Konten dari Pengguna

Memahami Kausalitas dalam Diakronik Lengkap dengan Contohnya

Sejarah dan Sosial

Sejarah dan Sosial

Artikel yang membahas seputar sejarah hingga topik sosial lainnya.

·waktu baca 2 menit

comment
0
sosmed-whatsapp-white
copy-circle
more-vertical

Tulisan dari Sejarah dan Sosial tidak mewakili pandangan dari redaksi kumparan

Ilustrasi kausalitas dalam diakronik, sumber foto: Emmanuel Codden by pexels.com
zoom-in-whitePerbesar
Ilustrasi kausalitas dalam diakronik, sumber foto: Emmanuel Codden by pexels.com

Konsep berpikir kausalitas dalam diakronik mungkin masih terdengar asing di telinga kita. Namun, konsep berpikir ini memiliki peran yang sangat penting dalam sejarah.

Hal ini karena konsep berpikir kausalitas dapat menggali suatu peristiwa secara mendalam baik sebab maupun akibatnya. Sehingga konsep berpikir kausalitas dan diakronik adalah dua hal yang tidak bisa dipisahkan dalam mempelajari sejarah.

Dikutip dari buku Siswa Sejarah Indonesia SMA/MA Kelas 10 karya Windriati, S.Pd, berikut ini penjelasan lengkap tentang kausalitas diakronik.

Kausalitas dalam Diakronik

Ilustrasi kausalitas dalam diakronik, sumber foto: RON ROV by pexels.com

Konsep kausalitas dalam diakronik juga sering disebut dengan berpikir secara kronologis. Kausalitas ini berkaitan dengan hubungan sebab akibat antara dua atau lebih peristiwa.

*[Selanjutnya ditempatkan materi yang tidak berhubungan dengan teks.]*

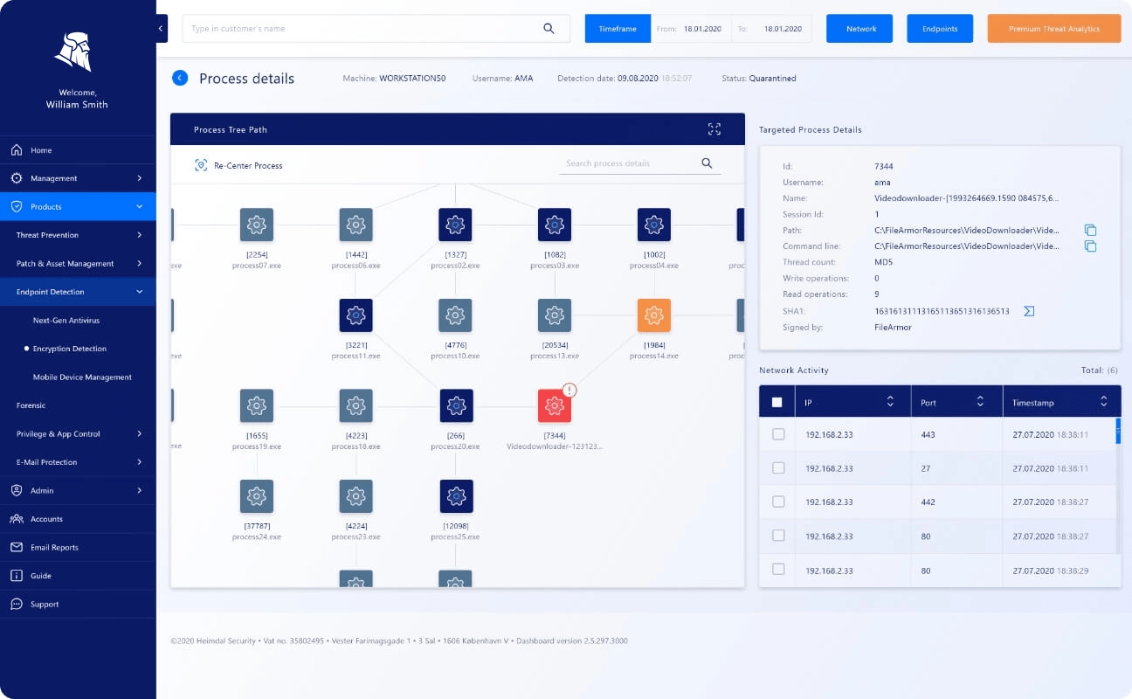Check the row with port 443
Screen dimensions: 1132x699
pos(777,434)
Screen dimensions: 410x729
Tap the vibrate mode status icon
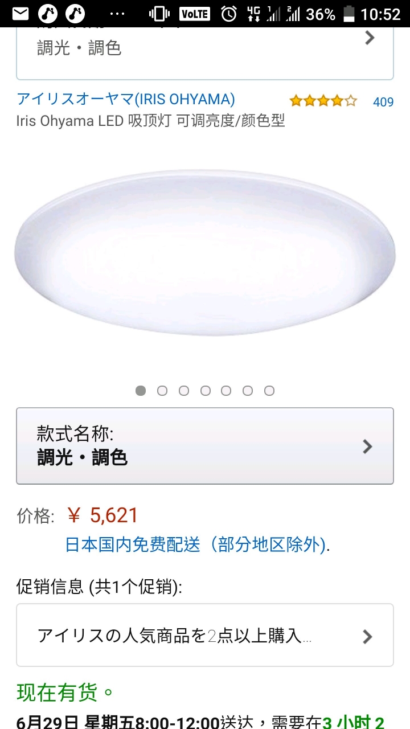point(159,14)
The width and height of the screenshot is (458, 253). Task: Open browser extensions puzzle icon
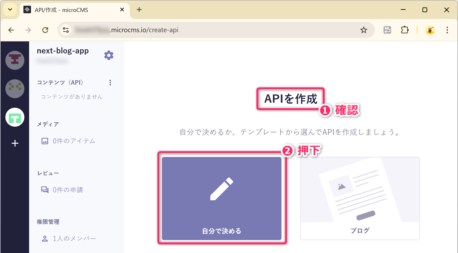[405, 30]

Secara umum, pengetahuan tentang hubungan sebab akibat berperan sangat penting dalam mempelajari sejarah. Terutama untuk menjawab pertanyaan mengapa suatu peristiwa dapat terjadi.

Teori kausalitas sendiri terdiri dari monokausalitas yang berhubungan dengan sebab akibat pertama kali muncul dalam ilmu sejarah. Dan multikausalitas yang mendefinisikan suatu peristiwa dengan memperhatikan berbagai penyebab.

Sedangkan diakronik dapat didefinisikan sebagai sesuatu yang melalui, melintas, dan melampaui dalam batasan waktu. Diakronik adalah suatu perjalanan sejarah yang diurutkan atau diceritakan secara rinci dan dapat dijelaskan dari awal masalah hingga ujung masalah.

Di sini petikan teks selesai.